Edward Reid, Jr. says

This otherwise excellent presentation of the issues ignores one relatively recent phenomenon, which is also ignored by EPA: the evolution of merchant power generators.

The concept of "grandfathering" emissions from existing power plants in favor of tighter emissions controls on new power plants made excellent economic sense in an era in which all new power plants were built by the owners and operators of the existing plants. The approach is uniquely unsuited to a competitive generation environment.

The current system requires new entrants to invest in BACT or LAER level emissions controls and/or to purchase cleaner fuels at significant incremental ownership and operating costs. In non-attainment areas, emissions allowances must currently be purchased as well, frequently from competing power generators. These requirements represent significant barriers to market entry and impose anti-competitive cost burdens on the new market entrants. The proposed new approaches discusse above would improve on the existing approaches (in this regard) by not requiring the purchase of emissions allowances, except in the possible case of CO2 emissions caps.
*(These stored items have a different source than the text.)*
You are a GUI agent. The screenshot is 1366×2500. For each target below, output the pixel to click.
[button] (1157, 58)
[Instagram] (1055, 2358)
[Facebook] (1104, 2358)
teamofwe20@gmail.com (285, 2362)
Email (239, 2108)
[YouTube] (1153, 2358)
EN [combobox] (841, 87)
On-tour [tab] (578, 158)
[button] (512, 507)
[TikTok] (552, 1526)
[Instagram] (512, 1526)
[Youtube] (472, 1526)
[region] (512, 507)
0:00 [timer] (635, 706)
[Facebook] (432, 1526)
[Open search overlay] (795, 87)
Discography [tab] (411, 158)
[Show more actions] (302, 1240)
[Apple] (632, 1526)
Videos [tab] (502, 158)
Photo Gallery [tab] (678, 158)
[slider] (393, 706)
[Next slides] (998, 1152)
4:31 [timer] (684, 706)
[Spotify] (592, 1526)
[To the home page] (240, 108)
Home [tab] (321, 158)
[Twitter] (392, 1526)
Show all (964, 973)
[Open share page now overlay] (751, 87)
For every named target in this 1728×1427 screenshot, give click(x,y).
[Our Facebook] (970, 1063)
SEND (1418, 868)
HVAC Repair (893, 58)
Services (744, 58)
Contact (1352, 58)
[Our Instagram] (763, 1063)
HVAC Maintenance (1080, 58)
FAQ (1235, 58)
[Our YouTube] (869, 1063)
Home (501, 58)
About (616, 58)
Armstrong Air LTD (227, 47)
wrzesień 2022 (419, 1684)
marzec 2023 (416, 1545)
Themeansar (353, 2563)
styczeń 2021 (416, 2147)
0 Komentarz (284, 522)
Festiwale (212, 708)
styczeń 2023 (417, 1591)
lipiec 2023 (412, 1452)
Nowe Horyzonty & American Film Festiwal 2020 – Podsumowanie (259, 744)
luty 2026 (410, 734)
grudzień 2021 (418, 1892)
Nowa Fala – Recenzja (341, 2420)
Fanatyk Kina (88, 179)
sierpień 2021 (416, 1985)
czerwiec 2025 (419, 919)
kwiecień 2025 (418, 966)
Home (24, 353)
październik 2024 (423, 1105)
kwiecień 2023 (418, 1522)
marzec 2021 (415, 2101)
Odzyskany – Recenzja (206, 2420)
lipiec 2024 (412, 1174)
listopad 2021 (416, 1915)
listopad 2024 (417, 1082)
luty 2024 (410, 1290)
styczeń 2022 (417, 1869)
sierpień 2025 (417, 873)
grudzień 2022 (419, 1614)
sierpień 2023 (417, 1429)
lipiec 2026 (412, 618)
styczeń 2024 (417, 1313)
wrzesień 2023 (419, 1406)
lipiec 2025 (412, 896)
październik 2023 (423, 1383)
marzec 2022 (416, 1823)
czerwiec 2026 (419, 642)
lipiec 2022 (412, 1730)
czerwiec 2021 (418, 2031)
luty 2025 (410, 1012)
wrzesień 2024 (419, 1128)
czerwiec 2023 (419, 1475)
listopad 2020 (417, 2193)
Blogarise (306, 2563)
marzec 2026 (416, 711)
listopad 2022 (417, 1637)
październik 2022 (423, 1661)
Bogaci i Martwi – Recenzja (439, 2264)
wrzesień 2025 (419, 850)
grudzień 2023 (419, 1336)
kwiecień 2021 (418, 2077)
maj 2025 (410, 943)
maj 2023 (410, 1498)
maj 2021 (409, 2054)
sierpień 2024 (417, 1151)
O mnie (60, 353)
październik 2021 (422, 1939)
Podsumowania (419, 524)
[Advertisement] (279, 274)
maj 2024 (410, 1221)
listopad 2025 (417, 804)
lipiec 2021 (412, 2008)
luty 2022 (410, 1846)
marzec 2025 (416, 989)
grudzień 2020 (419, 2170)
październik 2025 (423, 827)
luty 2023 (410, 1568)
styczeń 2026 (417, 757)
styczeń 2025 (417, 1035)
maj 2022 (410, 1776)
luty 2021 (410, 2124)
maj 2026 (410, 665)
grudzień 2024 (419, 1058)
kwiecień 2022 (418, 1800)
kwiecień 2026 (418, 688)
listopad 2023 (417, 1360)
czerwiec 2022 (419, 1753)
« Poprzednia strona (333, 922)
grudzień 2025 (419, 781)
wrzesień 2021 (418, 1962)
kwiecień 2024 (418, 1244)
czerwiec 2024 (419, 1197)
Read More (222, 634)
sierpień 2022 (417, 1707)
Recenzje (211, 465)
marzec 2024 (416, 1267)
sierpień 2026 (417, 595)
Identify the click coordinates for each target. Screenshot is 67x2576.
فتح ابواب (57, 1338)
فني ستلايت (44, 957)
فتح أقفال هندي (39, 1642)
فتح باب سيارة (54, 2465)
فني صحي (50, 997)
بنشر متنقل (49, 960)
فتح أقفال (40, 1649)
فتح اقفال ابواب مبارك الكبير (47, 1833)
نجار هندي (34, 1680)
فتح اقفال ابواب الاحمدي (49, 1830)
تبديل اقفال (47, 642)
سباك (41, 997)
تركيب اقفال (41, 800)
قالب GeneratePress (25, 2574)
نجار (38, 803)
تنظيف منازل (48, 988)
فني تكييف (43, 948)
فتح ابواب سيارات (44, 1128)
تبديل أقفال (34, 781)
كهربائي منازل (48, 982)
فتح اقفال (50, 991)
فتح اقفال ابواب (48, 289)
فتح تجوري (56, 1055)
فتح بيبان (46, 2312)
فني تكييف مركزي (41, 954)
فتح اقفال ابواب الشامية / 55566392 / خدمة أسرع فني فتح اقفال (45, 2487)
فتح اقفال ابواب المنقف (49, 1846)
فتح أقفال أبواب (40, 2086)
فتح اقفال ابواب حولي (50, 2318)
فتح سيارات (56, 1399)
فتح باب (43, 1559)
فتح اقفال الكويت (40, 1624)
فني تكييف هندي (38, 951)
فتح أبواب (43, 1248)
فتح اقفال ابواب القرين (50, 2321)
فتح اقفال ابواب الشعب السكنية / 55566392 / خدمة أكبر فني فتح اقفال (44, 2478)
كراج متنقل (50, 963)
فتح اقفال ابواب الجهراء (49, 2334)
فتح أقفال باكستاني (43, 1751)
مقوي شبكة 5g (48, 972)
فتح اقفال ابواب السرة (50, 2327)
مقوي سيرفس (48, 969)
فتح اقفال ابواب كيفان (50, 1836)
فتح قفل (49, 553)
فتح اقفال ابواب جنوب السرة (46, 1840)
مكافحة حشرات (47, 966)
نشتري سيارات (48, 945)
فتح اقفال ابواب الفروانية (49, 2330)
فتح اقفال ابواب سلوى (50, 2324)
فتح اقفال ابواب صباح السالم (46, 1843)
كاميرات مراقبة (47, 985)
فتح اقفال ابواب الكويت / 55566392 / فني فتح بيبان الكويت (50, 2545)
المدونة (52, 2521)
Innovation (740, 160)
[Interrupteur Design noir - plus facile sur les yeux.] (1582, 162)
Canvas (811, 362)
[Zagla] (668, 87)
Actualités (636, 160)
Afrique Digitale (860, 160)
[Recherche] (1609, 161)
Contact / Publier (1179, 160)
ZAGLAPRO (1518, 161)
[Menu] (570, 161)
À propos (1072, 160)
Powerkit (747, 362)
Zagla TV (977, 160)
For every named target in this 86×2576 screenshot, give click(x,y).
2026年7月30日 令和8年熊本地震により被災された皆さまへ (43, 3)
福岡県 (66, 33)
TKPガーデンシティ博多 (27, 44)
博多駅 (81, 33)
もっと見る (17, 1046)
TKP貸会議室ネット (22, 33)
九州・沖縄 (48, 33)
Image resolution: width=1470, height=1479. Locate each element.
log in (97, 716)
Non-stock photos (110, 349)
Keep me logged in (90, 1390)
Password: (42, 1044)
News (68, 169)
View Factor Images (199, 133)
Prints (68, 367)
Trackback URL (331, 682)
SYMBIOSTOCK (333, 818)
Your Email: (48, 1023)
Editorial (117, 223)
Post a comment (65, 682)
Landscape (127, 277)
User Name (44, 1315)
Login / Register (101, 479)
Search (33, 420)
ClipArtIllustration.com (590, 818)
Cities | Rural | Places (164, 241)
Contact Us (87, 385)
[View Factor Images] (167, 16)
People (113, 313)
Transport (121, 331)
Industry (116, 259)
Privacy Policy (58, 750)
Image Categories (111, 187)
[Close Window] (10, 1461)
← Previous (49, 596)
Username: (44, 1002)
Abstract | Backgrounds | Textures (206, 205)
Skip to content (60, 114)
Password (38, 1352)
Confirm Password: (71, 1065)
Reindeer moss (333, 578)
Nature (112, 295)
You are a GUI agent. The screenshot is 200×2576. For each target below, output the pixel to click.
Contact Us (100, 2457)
The current approach also has the EPA-recognized "unintended consequence" of increasing the operating rates of existing, uncontrolled plants (which have lower ownership and operating costs in the absence of emission control system ownership and operation) while reducing the operating rates of the newer, lower emission plants (which have higher ownership and operating costs), under an economic dispatch generation regime.

There are two technically (though perhaps not politically) straightforward steps which could eliminate the market entry barriers and competitive disadvantages imposed by current legislation and regulation: a single, common, output-based emissions standard for all power plants; and, a single, common efficiency standard for all power plants. These standards would then be combined with emissions and efficiency trading programs. However, these trading programs would differ from the current trading programs in that the owners and operators of higher emission and lower efficiency plants would be required to purchase allowances from the owners and operators of lower emission and higher efficiency plants. This approach to trading programs would encourage emissions minimization and efficiency maximization in new power plant construction, since the cleanest and most efficient plants would earn the maximum number of saleable emissions allowances. This approach would impose the costs of emissions reductions and efficiency improvements on the noxious (pun intended) and inefficient, rather than on the clean and efficient, as is the case today. This appears to be an eminently sensible way forward in a competitive generation market.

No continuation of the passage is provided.